** Passage **
------------

The Sophie Fund’s 2025 Cupcake Button fundraiser is live! Each October, we coordinate with college student organizations to collect donations for local nonprofits focused on community well-being.
This year’s campaign is raising funds for Ithaca Welcomes Refugees (IWR), which provides an array of support services and resources for new arrivals in the community. In the past 10 years IWR has aided more than 250 refugees from more than 15 countries.

The 2025 Cupcake Button fundraising campaign helps local refugees
“IWR guides our refugee partners as they rebuild the most basic and essential elements of their lives in a new home, with tremendous support from this wonderful community,” said IWR Executive Director Casey Verderosa.
IWR’s ”Welcome Home” program helps refugees find housing and provides them with furniture collected in donation drives, linens and other housewares, and a two-week supply of basic groceries.
It operates “response projects” to assist refugees in their self-stated resettlement goals, most commonly finding jobs, enrolling children in school, taking English classes and driving lessons, and locating medical care.
And IWR runs the Global Roots Play School to provide a nurturing environment for preschool age children while caregivers work, go to English classes, and perform other resettlement tasks.
Late this summer, IWR identified and furnished housing for an incoming family of eight from Afghanistan, with only three and a half weeks’ notice and with the support of a caring team of volunteers from the community. They also piloted a summer camp at Global Roots Play School, to address the issue of decreased English class attendance by refugees with young children while public schools are closed.
IWR was established in December 2015 as an all-volunteer organization responding to the global displacement crisis in support of Catholic Charities of Tompkins/Tioga, a federally designated refugee resettlement agency. IWR then increased its operations in 2021 after Catholic Charities closed its resettlement effort due to reduced refugee flows during the first Trump administration and the Covid-19 pandemic.
The second Trump administration is also presenting challenges, with its aggressive immigration policy.

------------

** Data items **
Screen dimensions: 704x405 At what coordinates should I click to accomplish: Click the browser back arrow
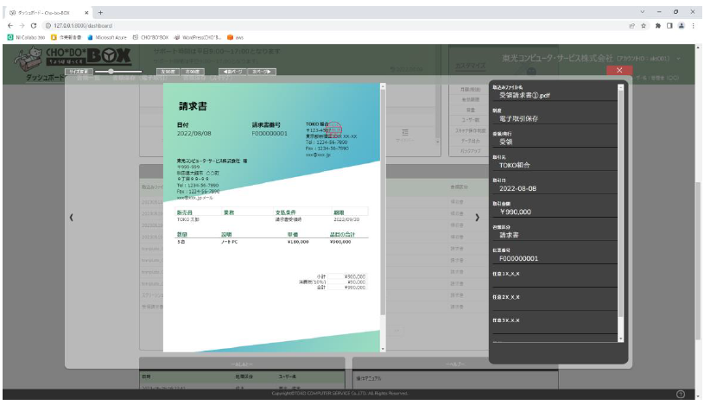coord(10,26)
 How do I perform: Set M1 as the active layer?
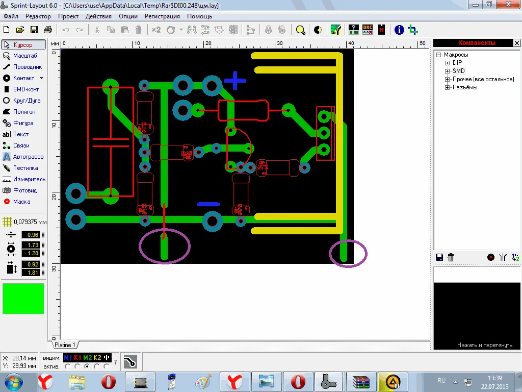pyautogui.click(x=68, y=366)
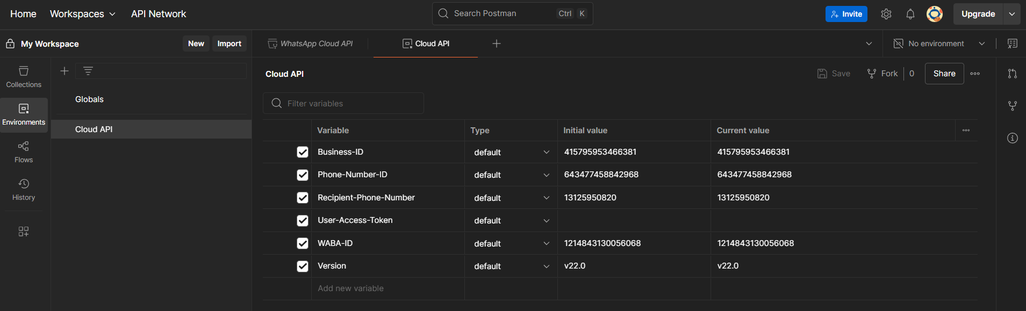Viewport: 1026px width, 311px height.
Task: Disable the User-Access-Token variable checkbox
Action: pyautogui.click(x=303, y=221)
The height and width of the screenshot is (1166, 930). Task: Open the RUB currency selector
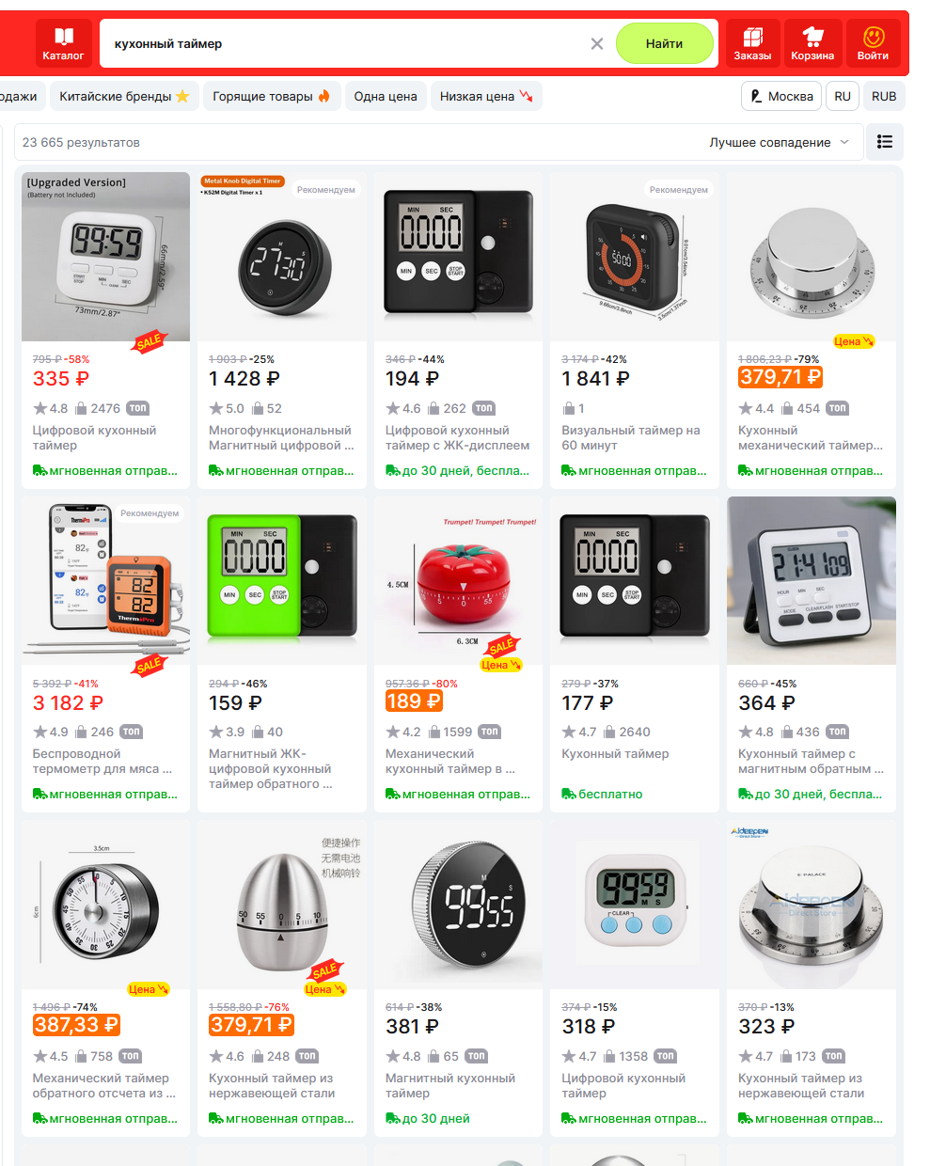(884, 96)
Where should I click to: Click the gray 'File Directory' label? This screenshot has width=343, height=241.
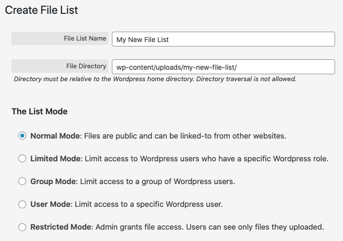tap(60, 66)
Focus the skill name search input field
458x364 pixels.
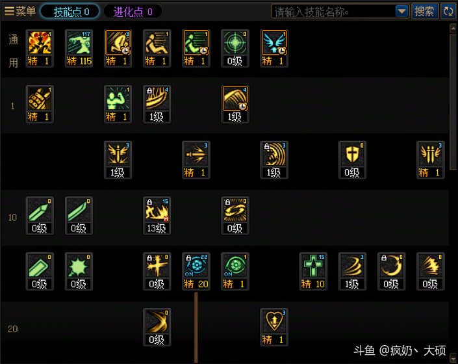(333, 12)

------------

** What the task requires **
Pick up the article about the Cupcake Button fundraiser for Ithaca Welcomes Refugees after its last sentence and carry it forward.

** Your response **
“Refugee resettlement nationally has been a roller coaster ride over the course of our ten-year history, and we continue to be strapped into that roller coaster,” said Verderosa.
“Since January we have substantially increased our aid to refugees in crisis as they face threats to their ability to remain in a country where they have found safety. We expected fewer new clients this year but have actually been working to support more people than last year as people in previously stable positions find themselves once again on uneven ground.”
IWR holds new volunteer orientation sessions two to three times per year for needs ranging from supporting home move-ins, organizing donations drives, driving and/or accompanying newcomers to appointments, childcare, and interpreting. Volunteers are also sought for helping with events, communications, and fundraising.
Volunteer with IWR: Fill out an online form here and be contacted about future orientation sessions.
Donate items to IWR: Contact IWR donations team at welcome.home@ithacawelcomesrefugees.org.
This year’s Cupcake Button campaign for Ithaca Welcomes Refugees is supported by many student organizations, including Cornell University’s Cornell Circle K, Pre-Professional Association Toward Careers in Health (PATCH), Alpha Phi Omega–Gamma Chapter, Realizing Integration, Support, and Support for Underserved Populations at Cornell (RISEUP), and Hotel Graduate Student Organization.
Students raise money through various in-person activities (and provide donors with Cupcake Buttons) on campus and in the community.
Community members may also contribute to the campaign directly through The Sophie Fund’s DONATE page.

Since 2017 the Cupcake Button campaigns have raised nearly $8,000 for organizations including: Suicide Prevention & Crisis Service; Mental Health Association in Tompkins County; Advocacy Center of Tompkins County; Village at Ithaca; The Learning Web; National Alliance on Mental Illness–Finger Lakes; Family & Children’s Service of Ithaca; and Ithaca Free Clinic.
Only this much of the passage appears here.